The PS2 has a RF Modulator which connects into the same port as the other cable in the PS2 and the the goes into a coax port (standard cable input). They cost no more than $15 new.

And you are right about the yellow plug. Yellow is usually designated as video, red is the Right sound and the White is the Left sound.


----------



## tanman (Mar 3, 2005)

So are u saying that i dont need to worry if the tv tuner card does not have a yellow hole b/c it should hav a coax hole? And also why would it matter if i got a PAL card? Is it that it would not let me get North American channels? The only reason i want one is to play my PS2 on a pc monitor.


----------



## Couriant (Mar 26, 2002)

PAL has a different connection to NTSC anyways you you wouldn't be able to plug your PS2 into it.

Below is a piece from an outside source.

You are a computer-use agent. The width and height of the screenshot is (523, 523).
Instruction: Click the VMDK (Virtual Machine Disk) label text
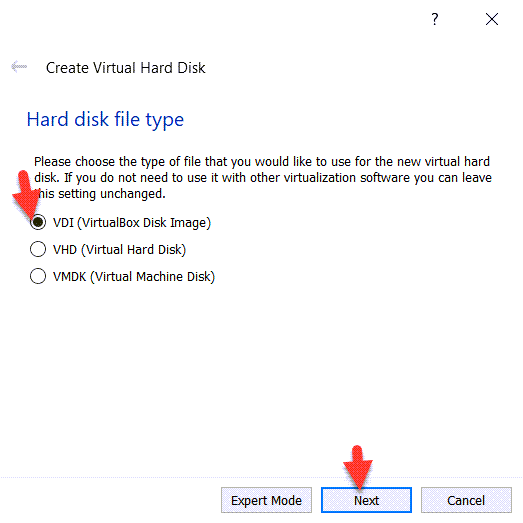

Picture this, you are trying to use UK money in a US shop. Not going to happen. They don't go together. 

You need to buy an US TV tuner for the PS2 to work.


----------



## Michelli (Jan 30, 2005)

I have certain problems when doing glitches on Halo 2 over xbox live(I'll tell you what this has to do with anything in a sec) because I live in Australia. We use PAL, the European standard, rather than NTSC, the American standard. There are 2 types of TV/xbox/PS2/Gamecube/anything else to do with video in home entertainment. Pal and NTSC. I'm not an expert, but I know that NTSC refreshes faster than PAL, which would cause problems. Basically, if you buy a PAL TV tuner, you wouldn't be able to use your US PS2, because it uses NTSC, like Tidus said, IK money in US store, not good enough. By the way, C&C rules, except generals, cutscenes suck in generals and soldiers walk slower than snails.


----------



## Couriant (Mar 26, 2002)

> By the way, C&C rules, except generals, cutscenes suck in generals and soldiers walk slower than snails.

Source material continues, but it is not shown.